- Bitcoin traded at $33,365 (roughly Rs 24.3 lakhs) in Asia on Monday just a day after soaring to a record high of $34,800 (roughly Rs 25.4 lakhs).
- Traders and investors expect bitcoin to become a mainstream payment method with PayPal opening its network to cryptocurrencies.
- Some investors also view it as a safe-haven play during the COVID-19 pandemic, akin to gold.
Bitcoin traded at $33,365 (roughly Rs 24.3 lakhs) in Asia on Monday, after soaring to a record high of $34,800 (roughly Rs 25.4 lakhs) on Sunday. The latest milestone for the world's most popular cryptocurrency comes within three weeks of crossing $20,000 (roughly Rs 14.6 lakhs) for the first time on December 16, 2020. Bitcoin has now surged around 800 per cent since mid-March.
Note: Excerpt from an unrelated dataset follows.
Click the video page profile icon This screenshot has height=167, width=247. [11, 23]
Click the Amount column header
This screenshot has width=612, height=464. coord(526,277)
The surge in December 2020 caused an outage in Coinbase, a major US cryptocurrency exchange. Its retail and professional focused platforms were hit by connection problems. Coinbase is now preparing to go public to become the first major US cryptocurrency exchange to list on Wall Street.
Traders and investors expect bitcoin to become a mainstream payment method with PayPal opening its network to cryptocurrencies. In addition to the expectations that bitcoin would become a mainstream payment method, the currency has seen a growing demand for large US investors attracted by its perceived inflation-hedging qualities and potential for quick gains.
"Some of it is reflecting the fear of a weaker dollar," Bank of Singapore currency analyst Moh Siong Sim said of the most recent rally. "It seems like people are preferring bitcoin as an expression of concern over currency debasement, relative to gold."
With bitcoin's supply capped at 21 million, some see it as a hedge against the risk of inflation as governments and central banks turn on the stimulus taps in response to the COVID-19 pandemic, Reuters reported. Some investors also view it as a safe-haven play during the COVID-19 pandemic, akin to gold. Bitcoin posted an average daily move of 2.7 per cent in 2020, according to Bloomberg. By comparison, the price of gold saw swings of 0.9 per cent.
Analysts anticipate bitcoin to eventually pass $100,000 per coin. "It's very likely that the asset will eventually pass $100,000 per coin," Sergey Nazarov, cofounder of Chainlink, a global blockchain project, wrote in an email. Multiple competitor cryptocurrencies use similar blockchain, or electronic ledger, technology. Ethereum, the second biggest, shot to a record $1,014 (roughly Rs 74,100) on Sunday.